En este contexto, el doctorado en Humanidades de la División de Ciencias Sociales de la Unidad Xochimilco invitó a la comunidad académica y al público en general a la conferencia magistral impartida por el doctor en sociología, ensayista y escritor argentino Pablo Alejandro Alabarces, fundador de la sociología del deporte en América Latina.
La sede fue el Centro Cultural Casa Rafael Galván de la UAM, donde el experto examinó con detalle no solo el impacto de este proceso social, la concentración de aficionados y la transformación de las ciudades, sino también la manera en que ha sido objeto de comercialización hasta transformarse en una oferta comercial de entretenimiento impulsado por el consumismo capitalista contemporáneo.
En entrevista, el doctor Alabarces expuso que el argumento central para entender el éxito de la Copa del Mundo radica en concebir al juego como un espectáculo de la industria cultural. Señaló que esta disciplina logra ser el principal tema de conversación debido a su naturaleza de ficción fantástica, aunque se trata de una construcción artificial, millones de individuos creen en ella.
Respecto a la identificación entre las selecciones nacionales y sus países, afirmó que “la idea de que los equipos simbolizan a los pueblos, es decir, nuestro equipo es nuestra patria, es falso porque son solo hombres que juegan y no son la imagen de las sociedades complejas, y sin embargo esa utopía se cree durante el tiempo que dura el equipo en la competencia.
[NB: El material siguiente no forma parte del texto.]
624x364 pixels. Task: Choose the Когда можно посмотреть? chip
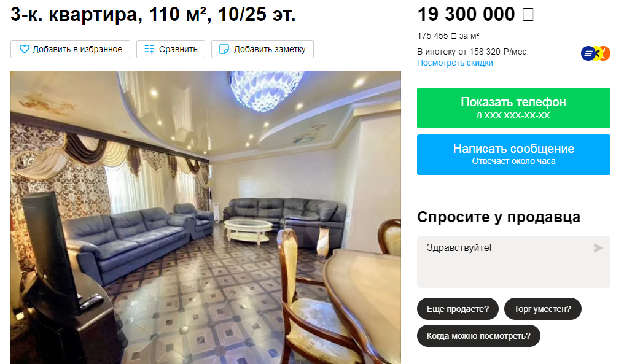[x=478, y=336]
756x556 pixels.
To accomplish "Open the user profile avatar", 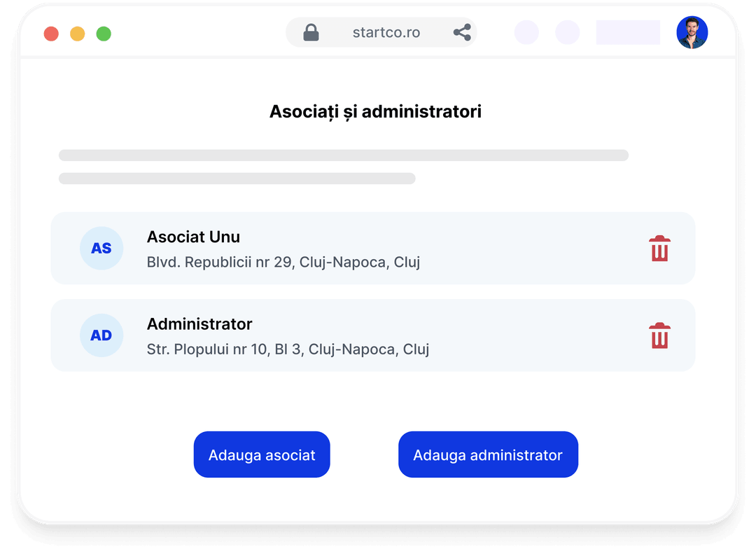I will pyautogui.click(x=692, y=33).
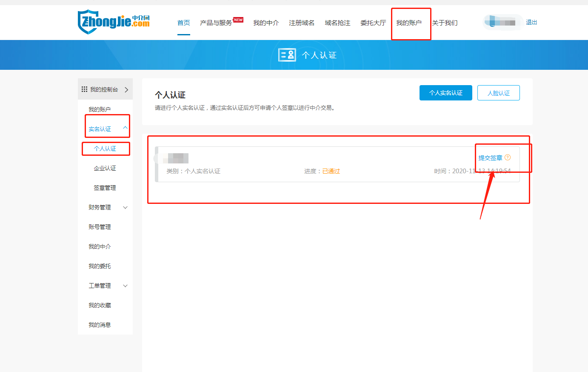Click the grid icon beside 我的控制台

[x=84, y=89]
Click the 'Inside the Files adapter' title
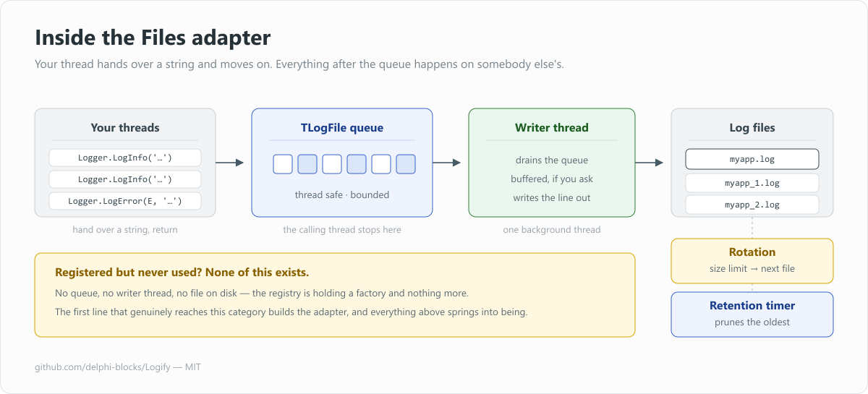868x394 pixels. [153, 38]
Eso es lo que lo vuelve tan atractivo y exitoso”.
Asimismo, planteó que lo que despierta el interés no es el balompié ni su belleza, sino la falsa idea de que en el torneo se disputan las jerarquías y los privilegios de las naciones, alimentando la creencia de que lo nacional está en juego. En ese tenor, explicó que estos eventos atraen a espectadores que no siempre siguen el fenómeno futbolístico; incluso, quienes asisten a los estadios en una Copa del Mundo poco tienen que ver con los aficionados que acuden de manera regular a los partidos.
Además, subrayó que el acceso a estos eventos está reservado para élites muy distintas del resto de la población. De esta forma, la justa se convierte en un producto del sector del entretenimiento que se vende y se compra conforme a las reglas del mercado. Respecto de quienes quedan excluidos de esa experiencia, indicó que suelen reclamar su participación apropiándose de los espacios públicos y las calles para vivir colectivamente el acontecimiento.
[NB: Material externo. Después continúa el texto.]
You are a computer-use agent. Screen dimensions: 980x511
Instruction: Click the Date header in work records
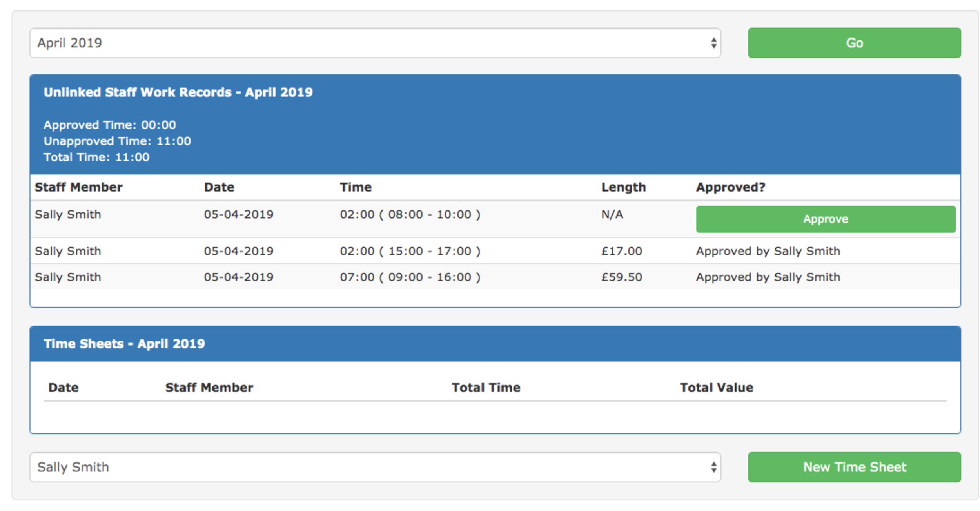pyautogui.click(x=219, y=187)
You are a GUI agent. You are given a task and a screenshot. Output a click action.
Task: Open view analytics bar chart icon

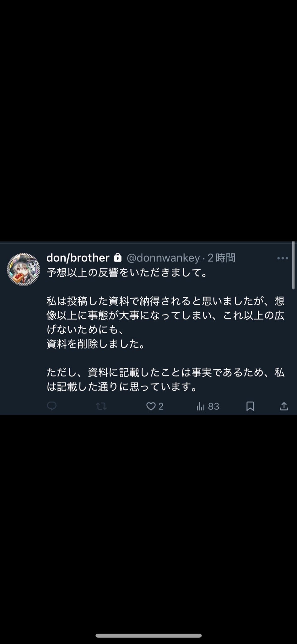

En cuanto a los medios de comunicación, dijo que sin estos no hay futbol, porque transformaron este deporte en mercancía, por ello, proponen una ficción de unidad nacional en torno al Mundial, le dan una máxima visibilidad, toda la publicidad gira en torno a este acontecimiento y esto genera un efecto de “pareciera que no hay otra cosa de que preocuparse”.
Sin embargo, mantiene una tesis, “a pesar de esa omnipresencia, la colectividad sigue preocupándose por otras cosas, los movimientos sociales, como el de las madres buscadoras, persiguen la exposición que les otorga la transmisión de los encuentros, entonces le dan un uso. Deben conseguir las vías para que sus protestas sean escuchadas, la clave es aprovechar los eventos para lograr el objetivo”.